Monumen Perjuangan Rakyat (Monpera) adalah tugu peringatan untuk
mengenang suatu peristiwa bersejarah yang berada di di Kota Balikpapan, Provinsi Kalimantan Timur. Monumen pertama berupa patung seorang prajurit dayak (terbuat dari kayu ulin) yang memegang bendera di depan kolam ikan mujair pada tahun 1983.Kemudian hari patung itu direnovasi menjadi patung perunggu dengan tiga sosok dalam patung yang sedang bersemangat mendirikan tiang bendera. Terletak di Jalan Jendral Sudirman, bangunan ini didirikan untuk mengenang dua kejadian bersejarah yang terjadi di Balikpapan. Peristiwa yang pertama adalah usaha penghalangan oleh masyarakat Balikpapan atas kedatangan pasukan tentara Belanda yang memasuki daerah Pantai Klandasan Ilir. Dari peritiwa ini banyak korban berjatuhan dari masyarakat Balikpapan dan tentara Belanda yang membuat daerah ini banyak sekali terdapat jenazah dari pertempuran tersebut. Peristiwa kedua adalah terjadinya pembantaian besar-besaran oleh tentara Jepang terhadap serdadu Belanda untuk memperebutkan sumur Mathilda. Tentara Jepang yang sedang berambisi menguasai dunia berusaha keras mengalahkan tentara Belanda, dan akhirnya Belanda kalah dalam peperangan tersebut, di mana pembantaian menewaskan lebih dari 80 serdadu Belanda beserta dengan Jendral mereka. Selepas peperangan, sumur Mathilda direbut kembali oleh masyarakat Balikpapan. Dari peristiwa ini, maka dibangunlah monumen dengan bentuk tentara Indonesia bersama masyarakat Balikpapan mendirikan bendera merah putih yang melambangkan perjuangan rakyat Balikpapan. Tugu Pembantaian (Loa Kulu)

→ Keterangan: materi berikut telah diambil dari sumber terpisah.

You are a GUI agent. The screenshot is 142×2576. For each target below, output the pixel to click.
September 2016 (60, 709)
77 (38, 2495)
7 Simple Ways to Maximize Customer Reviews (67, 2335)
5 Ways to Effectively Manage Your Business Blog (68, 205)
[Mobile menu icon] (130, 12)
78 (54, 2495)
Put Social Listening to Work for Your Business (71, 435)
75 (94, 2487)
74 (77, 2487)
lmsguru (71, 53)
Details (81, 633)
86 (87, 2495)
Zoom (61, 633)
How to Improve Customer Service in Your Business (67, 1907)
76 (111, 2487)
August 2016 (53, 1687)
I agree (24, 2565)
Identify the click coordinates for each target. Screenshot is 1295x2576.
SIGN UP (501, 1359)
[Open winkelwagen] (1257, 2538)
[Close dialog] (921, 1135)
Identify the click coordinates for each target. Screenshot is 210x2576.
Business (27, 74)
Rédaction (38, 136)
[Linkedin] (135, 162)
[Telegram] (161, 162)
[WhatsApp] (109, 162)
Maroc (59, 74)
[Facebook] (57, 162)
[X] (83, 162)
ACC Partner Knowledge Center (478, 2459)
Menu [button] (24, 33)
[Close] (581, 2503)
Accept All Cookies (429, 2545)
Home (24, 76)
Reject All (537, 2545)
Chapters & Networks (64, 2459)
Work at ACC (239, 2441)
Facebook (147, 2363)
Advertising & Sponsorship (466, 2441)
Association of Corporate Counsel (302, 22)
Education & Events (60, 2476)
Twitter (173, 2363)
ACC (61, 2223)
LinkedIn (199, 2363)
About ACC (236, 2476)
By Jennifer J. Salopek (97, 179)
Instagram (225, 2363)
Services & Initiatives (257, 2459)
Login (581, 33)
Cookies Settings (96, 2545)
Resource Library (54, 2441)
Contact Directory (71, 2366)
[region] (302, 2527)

Monumen Bersejarah Tugu Pembantaian berada di Jl.
Mulyapranata, Kelurahan Loh Sumber, Kecamatan Loa Kulu , Kabupaten Kutai Kartanegar, Provinsi Kalimantan Timur. Aksesibilitas saat ini untuk bisa sampai ke bangunan tersebut dapat mengunakan kendaraan roda dua dan roda empat.
Monumen bersejarah tugu pembantaian ini merupakan monumen
peringatan dari kejadian pembantaian yang dilakukan tentara Jepang terhadap pekerja pribumi (Indonesia) saat kekalahan Jepang pada bulan Juli 1946. Pembantaian ini dilakukan untuk meyembunyikan posisi persenjataan Jepang dan posisi tentara Jepang dari tentara sekutu, para korban adalah pekerja yang ikut membantu Jepang membuat daerah pertahanan termasuk didalamnya adalah bunker dan sistem senjata Pertahanan lainnya. Agar kerahasiaannya tetap terjaga maka seluruh pekerja yang mengetahui tempat tersebut di bunuh dengan cara di pancung.